─── Items ───
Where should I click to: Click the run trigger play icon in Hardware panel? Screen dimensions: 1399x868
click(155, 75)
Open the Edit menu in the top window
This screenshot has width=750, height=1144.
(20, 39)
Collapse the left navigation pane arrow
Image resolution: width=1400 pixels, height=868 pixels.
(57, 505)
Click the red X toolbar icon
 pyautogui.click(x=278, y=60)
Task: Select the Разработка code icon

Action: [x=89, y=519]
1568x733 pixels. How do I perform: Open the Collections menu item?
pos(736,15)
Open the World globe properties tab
───
### Objective
Reproduce every line above without changing anything.

### Finished answer
Where should I click to: Click the run trigger play icon in Hardware panel? Screen dimensions: 1399x868
click(155, 75)
Open the Edit menu in the top window
This screenshot has width=750, height=1144.
(20, 39)
Collapse the left navigation pane arrow
Image resolution: width=1400 pixels, height=868 pixels.
(57, 505)
Click the red X toolbar icon
 pyautogui.click(x=278, y=60)
Task: Select the Разработка code icon

Action: [x=89, y=519]
1568x733 pixels. How do I perform: Open the Collections menu item?
pos(736,15)
Open the World globe properties tab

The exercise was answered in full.